Ada hal baru pada Kamus Angkola/Indonesia edisi kedua ini, yaitu interaksinya yang baik terhadap beragam daftar dan level pidato (bahasa) Angkola. Para peneliti kamus tidak hanya mencari dan merangkum bahasa dan percakapan Angkola sehari-hari tetapi juga beragam hal mengenai seni berpidato yang tinggi, sahut menyahut osong-osong dan senandung ratapan andung. Dalam hal ini penulis menggambarkan secara mendalam tentang novel-novel berbahasa Angkola yang terbit sejak tahun 1910an sampai 1930an (yaitu pada karya M.J. Sutan Hasundutan Sitti Djaoerah, yang sudah disebutkan diatas, dan juga karya Sutan Pangurabaan Pane Tolbok Haleon). Mereka juga menggambarkan karya lama seperti milik Willem Iskandar Si Bulus-Bulus, Si Rumbuk-rumbuk; buku-buku sekolah dialek Mandailing dasar yang pertama kali diterbitkan pada tahun 1872. Buku tersebut sudah tersebar luas diseluruh Padangsidimpuan dan Sipirok, karena dialek Mandailing cukup dekat dengan dialek Angkola. Buku sekolah tersebut diajarkan pada generasi muda hingga akhirnya dilarang oleh Pemerintah Kolonial Belanda yang menganggap bahwa buku itu merupakan buku pemberontaK—Belanda menganggap bahwa ayat-ayat yang ada pada Si Bulus-Bulus dikutip kembali secara rahasia di seluruh Tapanuli Selatan sebagai perkumpulan yang melawan dominasi politik kolonial. Setelah Revolusi Nasional, Willem Iskandar tidak hanya membahas mengenai lagu pujian untuk Tapanuli Selatan tapi juga tentang perjanjian ekonomi dan politiknya yang kembali disusun.
Seperi kebanyakan kamus pada umumnya, Kamus Angkola/ Indonesia sebelumnya juga sudah pernah diterbitkan. Angkola en Mandailing Bataksch-Nederlandsch Woordenboek karya H.J. Eggink terbit tahun 1936 merupakan kamus Angkola klasik. Tetapi sebagai seorang sarjana Belanda yang bekerja di zaman kolonial, Eggink ternyata tidak menyentuh akses ke upacara horja yang banyak menampilkan seni berpidato ritual yang tinggi. Namun hal tersebut dialami oleh ke empat peneliti kamus berikut ini; Arden Siregar, gelar Baginda Habiaran; Panangian Pane gelar Mangaraja Habonaran; Dr. Aristides Marpaung; dan Parningotan Siregar gelar Baginda Hasudungan Ompu Raja Oloan. Mereka menikmati upacara horja itu secara langsung, karna mereka sendirilah si orator ulungnya. Sayangnya sejak terbitan edisi pertama tahun 2004, Mangaraja Habonaran, Dr. Aristides Marpaung dan Baginda Hasudungan Ompu Raja Oloan telah meninggal dunia. Beberapa warisan mereka akan selalu hidup pada proyek kamus yang membanggakan ini, khususnya bagi generasi muda seluruh dunia.

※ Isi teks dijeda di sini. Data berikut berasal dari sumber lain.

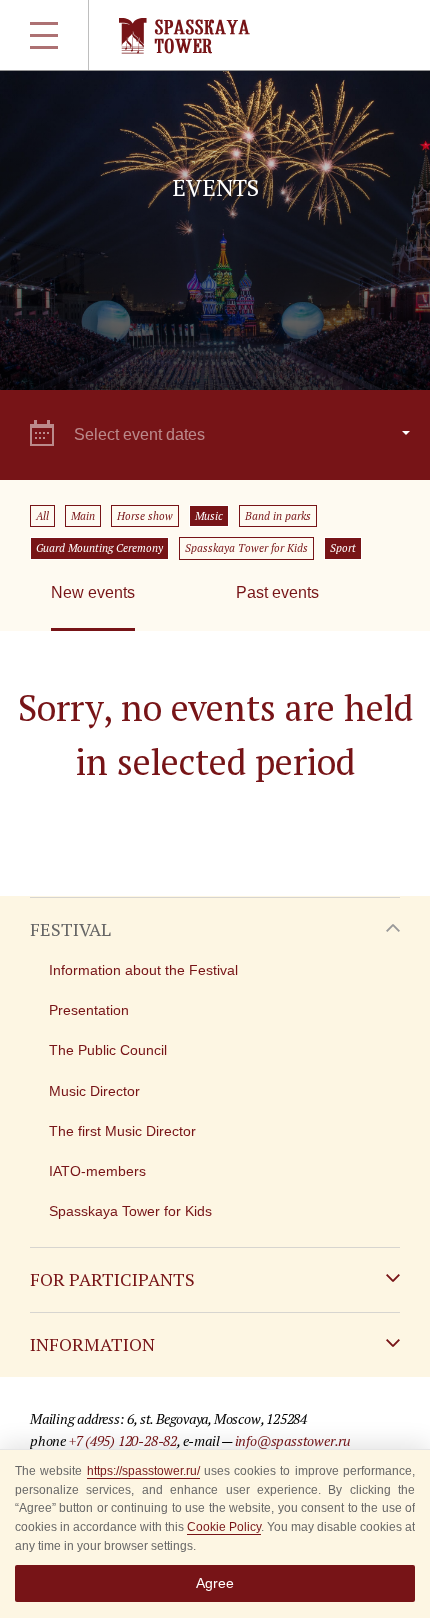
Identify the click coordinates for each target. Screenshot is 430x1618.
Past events (277, 592)
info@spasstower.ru (293, 1440)
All (42, 516)
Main (83, 516)
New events (93, 592)
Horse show (145, 516)
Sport (343, 548)
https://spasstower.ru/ (143, 1471)
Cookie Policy (224, 1527)
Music (209, 516)
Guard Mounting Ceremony (99, 548)
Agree (215, 1583)
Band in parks (278, 516)
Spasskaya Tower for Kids (246, 548)
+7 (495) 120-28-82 (123, 1440)
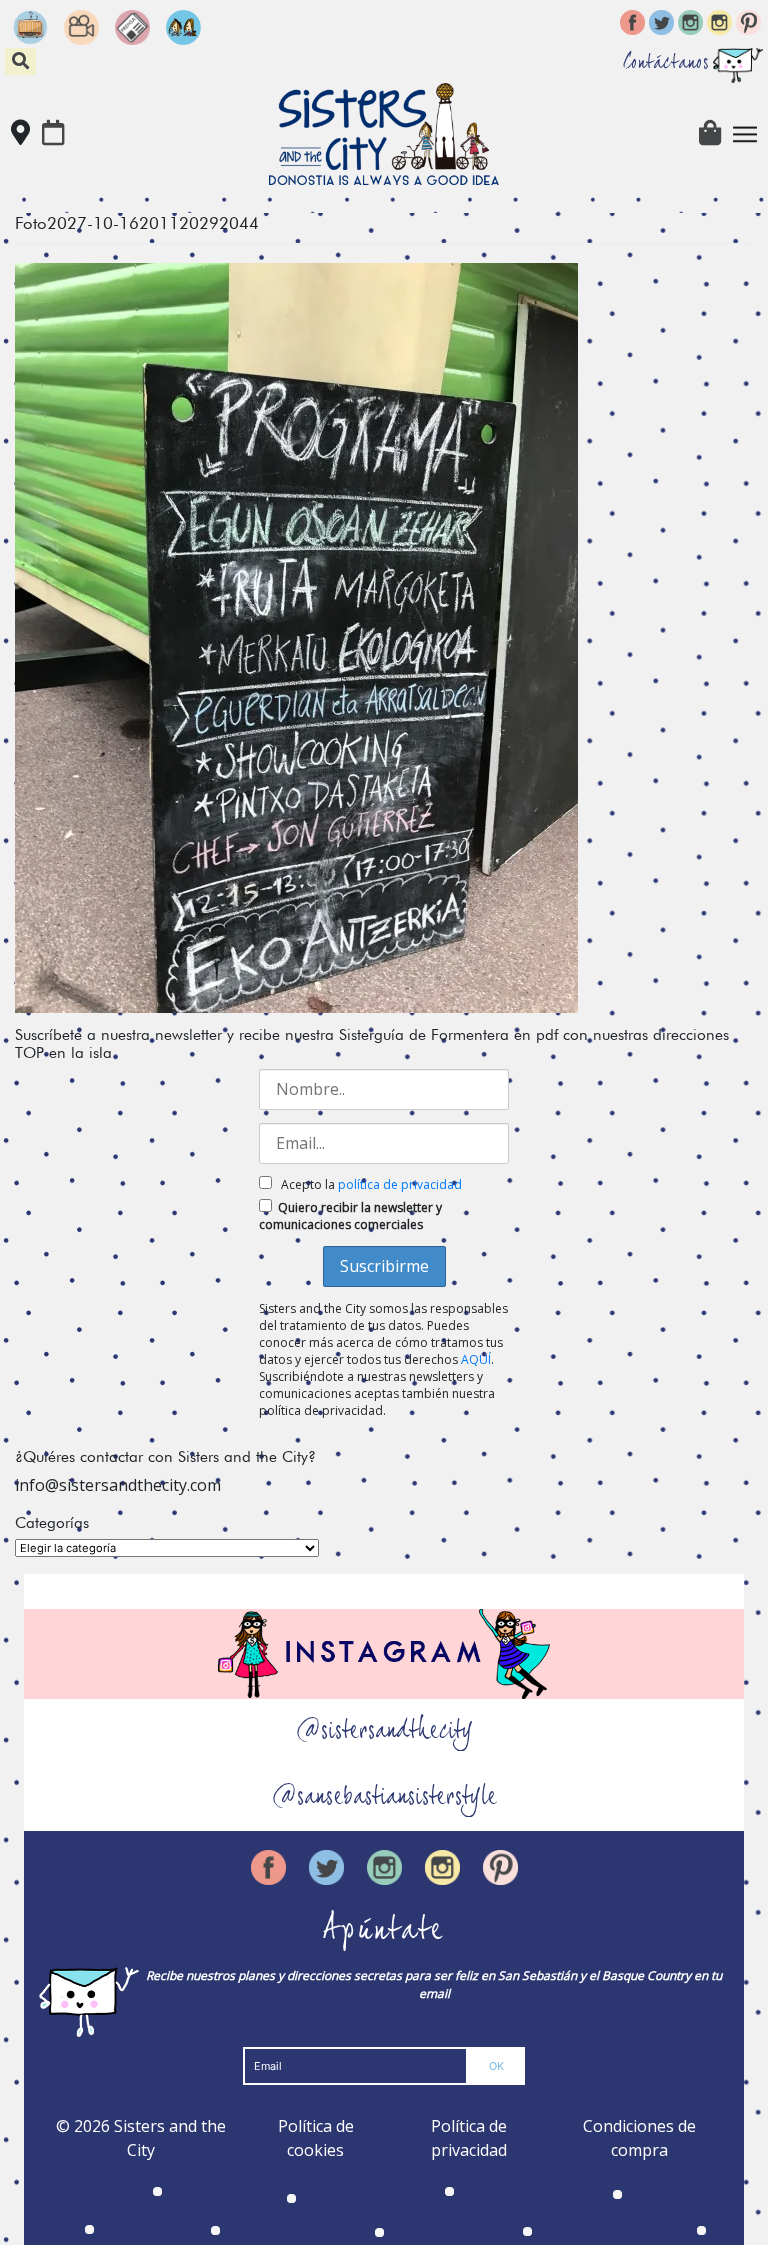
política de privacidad (400, 1184)
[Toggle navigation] (745, 134)
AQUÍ (476, 1359)
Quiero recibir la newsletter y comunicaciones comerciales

Bapak Arden Siregar bergelar Baginda Habaran, yang berusia 74 tahun pada bulan Mei 2012, diberi kehormatan untuk membawa hasil penelitian tim ke edisi kedua kamus ini. Sebagai pembaca, kami berhutang rasa terimakasih kepada tim yang telah membantu kami untuk menyambung kelezatan sebuah bahasa yang mana novelis tahun 1920an Sutan Hasundutan pernah sekali berkata “tabo”—benar-benar lezat!
Susan Rodgers, Ph.D. Professor, Anthropology, and W. Arthur Garrity, Sr., Professor Department of Sociology and Anthropology College of the Holy Cross Worcester, Massachusetts 01610 USA
Di mana saya bisa beli kamus Batak Angkolanya?
ada di saya, bang
Salam Mbak Sondha, bagaimana saya bisa beli bukunya itu ya? Ini kamus batak angkola-mandhailing kan? Terima kasih.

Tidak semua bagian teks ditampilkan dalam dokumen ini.